This post is part of a collection of thoughts I’m putting together as a companion to Five Seven Five, a stand-alone book that uses haiku I wrote as input to an AI art generator. It was a super-fun project to build. You can get it by backing my kickstarter. Or you can pre-order it at several online retailers.
Fun or not, though, the use of AI in any endeavor is filled with intrigue. So as I came closer to launching the project I decided I wanted to explore the bigger picture of how AI is impacting our world, and specifically the creative world I dwell in.
Today let’s talk about a question I see popping up all over the place.
Why?
I keep hearing people ask, “Why AI?” When the question is asked in regard to the arts in specific—I see it as a valid question, at first anyway—but sometimes I hear it in broader contexts. In those cases, the idea behind the question is essentially to avoid the science fictional outcome of dystopian SF in which AI runs amok and destroys everything. Why open the can of worms that leads us down that path.
The answer is obvious: Because in a world of big data, AI can do things so much better than humans can.
What kinds of things?
Exhibit A: I recently listened to an episode of Freakonomics, MD, which was focused on how various Emergency Room professionals are using AI techniques to improve human outcomes in the ER. They do it by, naturally, training the learning AI on a vast database of medical records. And it turns out—not surprisingly—that the AI, once properly worked with, can make direct improvements on results.

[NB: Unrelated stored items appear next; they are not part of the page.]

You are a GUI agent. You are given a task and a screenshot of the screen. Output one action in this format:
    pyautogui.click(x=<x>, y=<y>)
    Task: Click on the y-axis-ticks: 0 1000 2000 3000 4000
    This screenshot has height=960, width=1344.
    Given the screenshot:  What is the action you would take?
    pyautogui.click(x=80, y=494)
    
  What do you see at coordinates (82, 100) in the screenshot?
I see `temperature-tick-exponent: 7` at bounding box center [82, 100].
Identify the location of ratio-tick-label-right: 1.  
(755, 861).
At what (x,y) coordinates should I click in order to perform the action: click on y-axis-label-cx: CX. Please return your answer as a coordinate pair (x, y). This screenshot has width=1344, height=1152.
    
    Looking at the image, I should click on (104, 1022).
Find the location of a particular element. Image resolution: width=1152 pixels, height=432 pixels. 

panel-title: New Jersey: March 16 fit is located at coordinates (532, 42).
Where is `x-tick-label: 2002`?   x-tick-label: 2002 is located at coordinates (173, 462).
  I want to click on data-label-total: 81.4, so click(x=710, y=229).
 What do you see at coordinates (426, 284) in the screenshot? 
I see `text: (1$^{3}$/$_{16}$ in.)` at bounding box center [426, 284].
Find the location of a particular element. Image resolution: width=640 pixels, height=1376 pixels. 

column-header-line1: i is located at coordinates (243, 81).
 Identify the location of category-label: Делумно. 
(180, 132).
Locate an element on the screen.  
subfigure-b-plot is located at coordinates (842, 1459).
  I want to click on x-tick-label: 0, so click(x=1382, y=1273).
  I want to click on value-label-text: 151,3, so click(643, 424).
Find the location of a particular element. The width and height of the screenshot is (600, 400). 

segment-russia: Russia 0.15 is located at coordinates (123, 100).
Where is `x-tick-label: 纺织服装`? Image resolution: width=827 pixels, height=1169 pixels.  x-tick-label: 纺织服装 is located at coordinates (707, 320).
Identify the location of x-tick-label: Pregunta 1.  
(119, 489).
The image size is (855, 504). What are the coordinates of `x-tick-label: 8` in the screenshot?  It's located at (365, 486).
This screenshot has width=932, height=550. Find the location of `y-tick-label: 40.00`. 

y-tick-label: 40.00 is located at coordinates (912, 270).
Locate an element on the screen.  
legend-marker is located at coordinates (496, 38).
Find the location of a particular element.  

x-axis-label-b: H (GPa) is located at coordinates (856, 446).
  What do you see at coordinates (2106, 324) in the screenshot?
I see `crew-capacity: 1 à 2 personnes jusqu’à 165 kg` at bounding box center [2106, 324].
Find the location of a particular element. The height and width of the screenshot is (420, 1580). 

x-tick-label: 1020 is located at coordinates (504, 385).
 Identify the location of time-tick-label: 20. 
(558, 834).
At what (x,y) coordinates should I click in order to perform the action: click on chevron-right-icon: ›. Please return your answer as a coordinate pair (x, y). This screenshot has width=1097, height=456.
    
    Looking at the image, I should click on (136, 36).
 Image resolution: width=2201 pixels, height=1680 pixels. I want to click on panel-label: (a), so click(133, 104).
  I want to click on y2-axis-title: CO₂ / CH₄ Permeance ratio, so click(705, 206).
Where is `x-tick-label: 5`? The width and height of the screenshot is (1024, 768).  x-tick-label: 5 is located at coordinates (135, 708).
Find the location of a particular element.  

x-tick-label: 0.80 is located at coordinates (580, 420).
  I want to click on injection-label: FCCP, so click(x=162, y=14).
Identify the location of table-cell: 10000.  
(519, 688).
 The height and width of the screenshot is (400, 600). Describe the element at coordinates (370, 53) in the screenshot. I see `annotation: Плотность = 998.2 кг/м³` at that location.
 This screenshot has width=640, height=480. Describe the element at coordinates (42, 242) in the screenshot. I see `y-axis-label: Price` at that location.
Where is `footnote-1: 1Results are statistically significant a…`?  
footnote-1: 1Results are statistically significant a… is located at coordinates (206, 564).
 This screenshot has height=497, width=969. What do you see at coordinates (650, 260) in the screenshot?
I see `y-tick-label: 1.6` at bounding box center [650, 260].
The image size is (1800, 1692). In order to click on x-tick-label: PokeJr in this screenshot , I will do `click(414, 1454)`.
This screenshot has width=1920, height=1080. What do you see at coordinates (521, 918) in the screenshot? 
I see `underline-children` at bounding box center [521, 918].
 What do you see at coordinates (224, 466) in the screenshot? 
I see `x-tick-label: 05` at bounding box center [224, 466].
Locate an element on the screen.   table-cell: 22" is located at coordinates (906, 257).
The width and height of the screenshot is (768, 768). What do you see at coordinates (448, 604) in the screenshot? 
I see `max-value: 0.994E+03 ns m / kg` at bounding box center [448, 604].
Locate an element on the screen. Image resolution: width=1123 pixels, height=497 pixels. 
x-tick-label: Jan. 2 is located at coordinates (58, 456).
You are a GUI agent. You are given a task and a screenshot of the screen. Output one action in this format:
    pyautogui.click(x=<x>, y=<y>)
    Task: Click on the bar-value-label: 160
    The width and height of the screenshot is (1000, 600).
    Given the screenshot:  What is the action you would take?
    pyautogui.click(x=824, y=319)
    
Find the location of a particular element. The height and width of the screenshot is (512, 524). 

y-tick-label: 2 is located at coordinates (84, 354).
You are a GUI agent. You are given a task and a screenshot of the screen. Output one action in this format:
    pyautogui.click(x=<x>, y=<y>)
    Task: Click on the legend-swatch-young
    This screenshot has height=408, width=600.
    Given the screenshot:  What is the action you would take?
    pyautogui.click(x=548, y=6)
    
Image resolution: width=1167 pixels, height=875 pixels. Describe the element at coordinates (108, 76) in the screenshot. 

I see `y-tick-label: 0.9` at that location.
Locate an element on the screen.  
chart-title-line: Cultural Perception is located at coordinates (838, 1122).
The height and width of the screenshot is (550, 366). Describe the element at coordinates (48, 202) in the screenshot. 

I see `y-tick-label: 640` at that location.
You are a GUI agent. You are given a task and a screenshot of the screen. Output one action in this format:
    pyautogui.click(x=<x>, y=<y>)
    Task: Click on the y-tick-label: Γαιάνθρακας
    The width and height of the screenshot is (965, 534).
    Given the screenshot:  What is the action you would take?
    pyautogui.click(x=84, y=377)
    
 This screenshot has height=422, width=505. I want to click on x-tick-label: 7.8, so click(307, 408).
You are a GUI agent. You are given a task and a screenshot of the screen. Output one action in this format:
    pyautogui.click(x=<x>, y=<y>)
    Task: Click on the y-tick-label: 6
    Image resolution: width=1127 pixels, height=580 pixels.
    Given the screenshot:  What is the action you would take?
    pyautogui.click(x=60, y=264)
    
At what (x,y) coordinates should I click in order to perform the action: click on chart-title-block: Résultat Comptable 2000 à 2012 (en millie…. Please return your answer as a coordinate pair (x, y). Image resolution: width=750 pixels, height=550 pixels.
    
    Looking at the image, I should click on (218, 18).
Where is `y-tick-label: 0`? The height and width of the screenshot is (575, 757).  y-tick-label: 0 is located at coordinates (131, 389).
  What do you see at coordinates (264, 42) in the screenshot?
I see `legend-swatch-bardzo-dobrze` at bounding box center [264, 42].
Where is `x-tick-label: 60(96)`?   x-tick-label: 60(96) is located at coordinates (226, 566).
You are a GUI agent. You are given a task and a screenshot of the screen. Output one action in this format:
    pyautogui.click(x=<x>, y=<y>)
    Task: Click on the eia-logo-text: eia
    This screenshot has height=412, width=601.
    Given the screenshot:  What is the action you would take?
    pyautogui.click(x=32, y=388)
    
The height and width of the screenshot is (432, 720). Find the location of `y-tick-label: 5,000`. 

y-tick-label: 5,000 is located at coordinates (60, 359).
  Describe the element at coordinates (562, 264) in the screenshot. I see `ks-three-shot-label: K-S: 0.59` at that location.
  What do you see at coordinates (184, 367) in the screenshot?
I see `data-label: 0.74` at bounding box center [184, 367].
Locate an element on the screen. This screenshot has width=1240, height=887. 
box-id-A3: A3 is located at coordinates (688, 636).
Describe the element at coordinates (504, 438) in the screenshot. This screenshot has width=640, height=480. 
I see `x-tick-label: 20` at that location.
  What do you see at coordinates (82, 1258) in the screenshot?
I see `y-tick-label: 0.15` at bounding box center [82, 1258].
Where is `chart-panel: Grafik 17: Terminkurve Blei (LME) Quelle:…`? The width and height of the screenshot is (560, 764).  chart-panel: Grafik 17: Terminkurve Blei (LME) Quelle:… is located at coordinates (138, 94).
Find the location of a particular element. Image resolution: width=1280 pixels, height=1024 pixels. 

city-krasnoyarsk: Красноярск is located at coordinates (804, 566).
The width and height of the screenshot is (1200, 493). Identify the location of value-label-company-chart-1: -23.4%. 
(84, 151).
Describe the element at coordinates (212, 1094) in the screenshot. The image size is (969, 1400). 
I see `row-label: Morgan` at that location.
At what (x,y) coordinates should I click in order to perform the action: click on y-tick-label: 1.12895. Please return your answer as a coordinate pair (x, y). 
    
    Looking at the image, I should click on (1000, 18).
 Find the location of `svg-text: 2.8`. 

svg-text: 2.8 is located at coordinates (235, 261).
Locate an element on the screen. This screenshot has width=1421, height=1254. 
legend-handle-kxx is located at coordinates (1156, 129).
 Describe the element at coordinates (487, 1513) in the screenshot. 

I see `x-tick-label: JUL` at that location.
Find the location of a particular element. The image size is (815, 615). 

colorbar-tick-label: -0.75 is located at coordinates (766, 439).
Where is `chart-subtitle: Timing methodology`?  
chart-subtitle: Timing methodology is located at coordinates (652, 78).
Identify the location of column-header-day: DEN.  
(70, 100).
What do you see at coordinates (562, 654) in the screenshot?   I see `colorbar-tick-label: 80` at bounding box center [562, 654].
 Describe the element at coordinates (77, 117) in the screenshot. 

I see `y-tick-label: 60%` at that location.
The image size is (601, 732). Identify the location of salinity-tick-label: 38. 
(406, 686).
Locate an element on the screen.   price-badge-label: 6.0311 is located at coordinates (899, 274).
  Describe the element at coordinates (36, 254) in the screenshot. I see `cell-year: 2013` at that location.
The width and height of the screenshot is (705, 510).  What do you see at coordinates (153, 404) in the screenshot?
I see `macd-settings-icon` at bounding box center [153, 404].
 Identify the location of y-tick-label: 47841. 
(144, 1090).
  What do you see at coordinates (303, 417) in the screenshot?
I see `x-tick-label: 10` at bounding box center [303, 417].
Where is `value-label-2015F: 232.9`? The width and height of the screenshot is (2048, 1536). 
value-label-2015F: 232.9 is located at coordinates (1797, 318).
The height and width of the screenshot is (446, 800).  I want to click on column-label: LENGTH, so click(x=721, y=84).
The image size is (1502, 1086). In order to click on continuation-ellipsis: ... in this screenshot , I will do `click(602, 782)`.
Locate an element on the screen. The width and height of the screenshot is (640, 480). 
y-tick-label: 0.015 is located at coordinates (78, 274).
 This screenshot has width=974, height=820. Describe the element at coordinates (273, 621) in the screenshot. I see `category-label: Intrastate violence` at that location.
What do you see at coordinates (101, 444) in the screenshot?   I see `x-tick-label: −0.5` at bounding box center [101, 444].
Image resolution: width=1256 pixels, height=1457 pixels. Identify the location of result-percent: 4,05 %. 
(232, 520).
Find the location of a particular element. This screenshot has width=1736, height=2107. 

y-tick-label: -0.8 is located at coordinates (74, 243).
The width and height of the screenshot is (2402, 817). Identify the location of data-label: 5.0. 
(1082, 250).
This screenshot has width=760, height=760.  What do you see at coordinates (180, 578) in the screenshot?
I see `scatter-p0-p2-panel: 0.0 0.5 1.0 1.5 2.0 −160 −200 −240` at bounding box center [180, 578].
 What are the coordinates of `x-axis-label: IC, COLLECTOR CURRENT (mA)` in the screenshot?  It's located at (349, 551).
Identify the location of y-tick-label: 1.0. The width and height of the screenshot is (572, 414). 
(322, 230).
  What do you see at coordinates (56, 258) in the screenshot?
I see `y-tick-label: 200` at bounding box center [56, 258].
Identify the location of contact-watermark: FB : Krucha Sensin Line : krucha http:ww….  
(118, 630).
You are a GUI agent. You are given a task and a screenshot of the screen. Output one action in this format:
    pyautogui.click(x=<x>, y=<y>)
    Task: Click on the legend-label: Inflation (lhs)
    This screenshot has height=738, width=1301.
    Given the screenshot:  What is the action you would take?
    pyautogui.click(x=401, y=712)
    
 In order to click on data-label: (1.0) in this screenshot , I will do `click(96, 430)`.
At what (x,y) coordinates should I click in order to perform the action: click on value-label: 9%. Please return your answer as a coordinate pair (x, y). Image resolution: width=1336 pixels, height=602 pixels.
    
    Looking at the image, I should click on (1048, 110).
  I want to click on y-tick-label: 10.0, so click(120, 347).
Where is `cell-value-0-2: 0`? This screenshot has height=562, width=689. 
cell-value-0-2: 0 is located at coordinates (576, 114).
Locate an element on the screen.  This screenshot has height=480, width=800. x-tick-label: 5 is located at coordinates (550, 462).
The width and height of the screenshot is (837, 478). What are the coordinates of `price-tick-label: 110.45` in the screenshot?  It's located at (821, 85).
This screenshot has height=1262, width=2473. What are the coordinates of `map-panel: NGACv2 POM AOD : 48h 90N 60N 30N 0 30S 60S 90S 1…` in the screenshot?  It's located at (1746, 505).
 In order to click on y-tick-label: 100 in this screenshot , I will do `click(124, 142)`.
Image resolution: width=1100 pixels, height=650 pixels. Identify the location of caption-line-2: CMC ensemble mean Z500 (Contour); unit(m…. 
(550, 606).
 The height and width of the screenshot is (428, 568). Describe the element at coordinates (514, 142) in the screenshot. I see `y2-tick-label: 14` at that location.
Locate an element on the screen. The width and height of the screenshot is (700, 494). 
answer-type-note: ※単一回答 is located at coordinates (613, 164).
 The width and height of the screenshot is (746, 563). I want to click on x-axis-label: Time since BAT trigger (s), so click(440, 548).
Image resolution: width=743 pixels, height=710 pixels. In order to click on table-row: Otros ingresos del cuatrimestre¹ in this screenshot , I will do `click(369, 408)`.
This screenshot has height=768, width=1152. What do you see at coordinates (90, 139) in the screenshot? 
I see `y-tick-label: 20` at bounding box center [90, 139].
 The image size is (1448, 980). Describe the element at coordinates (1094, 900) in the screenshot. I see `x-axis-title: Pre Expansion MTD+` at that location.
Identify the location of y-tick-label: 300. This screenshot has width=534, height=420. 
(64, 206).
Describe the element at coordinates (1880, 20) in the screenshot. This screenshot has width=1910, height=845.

The same thing happens in pretty much every field where huge amounts of data can be used to help guide actions. Exhibit B: Autonomous driving is another example. Yes, the AI can make errors and get into accidents but, on the whole, it is already better than humans. Side note: In the past few months, Las Vegas has become a leader in approving autonomous driving vehicles on our roads. So, the future is now here. And I can keep going. The examples are numerous. I noted a couple days back that Microsoft has launched an AI helper for Word. A Google will bring you a bunch of things that AI is already being used for that will improve our lives—the first one that came to mind was an AI helper for video game drivers.
The bottom line is that AI is very good at taking huge sets of data and rendering them down to probabilistic truths. Key word, probabilistic. Turn any rock over today and you can find an article about an AI getting something wrong. Of course they will make errors. Of course they won’t be failsafe. But the baseline is not zero errors. The baseline is “fewer errors than humans,” and as a rule that’s not a baseline modern day AI are finding it hard to cross. This is where the answer to this question lies: The approaches given to us by AI are here because they offer huge opportunities to give people advantages that we’ve never had before. The use of AI in all these areas improves people’s lives.
Or, put it another way, if your loved one is in the ER, your best bet is to have an AI in the loop.
I hear you. Really I do.
The question I’ve been tussling with is not a general-purpose question, so bringing up uses outside the arts might be viewed as ducking the question that people here care about. That question, the question at hand is “how does the use of AI improve the lives of us creative people?”
Maybe the answer is that it doesn’t, but that’s probably because we are focused on our own concept of what we mean by “creative people.” AI artists may well hurt people making their living as artists today. But ultimately, all people are creative to one degree or another. This comes to the forefront when we ask ourselves all those serious questions about what art is and what art is not. If one opens the lid on that Pandora’s box even a little, AI art generators (or text generators, or music generators) can be argued to change the definition of creative people from “us few” to essentially everyone with enough interest and a little time. This is not good for us current creatives—at least not in a business or monetary fashion, but is arguably good for humanity as a whole if it helps that wider array of people feel good about whatever they call creativity. For them, the ability to make AI generated art improves the quality of their lives.
Then there’s this, too: My view is that even asking the question about “why AI” is far too late. That ship done flown, man! That rooster done flew the condo!
The use of Artificial Intelligence is here to stay.
And I think our experience is going to be a mixed bag for as long as it takes us to come to grips with the new status quo.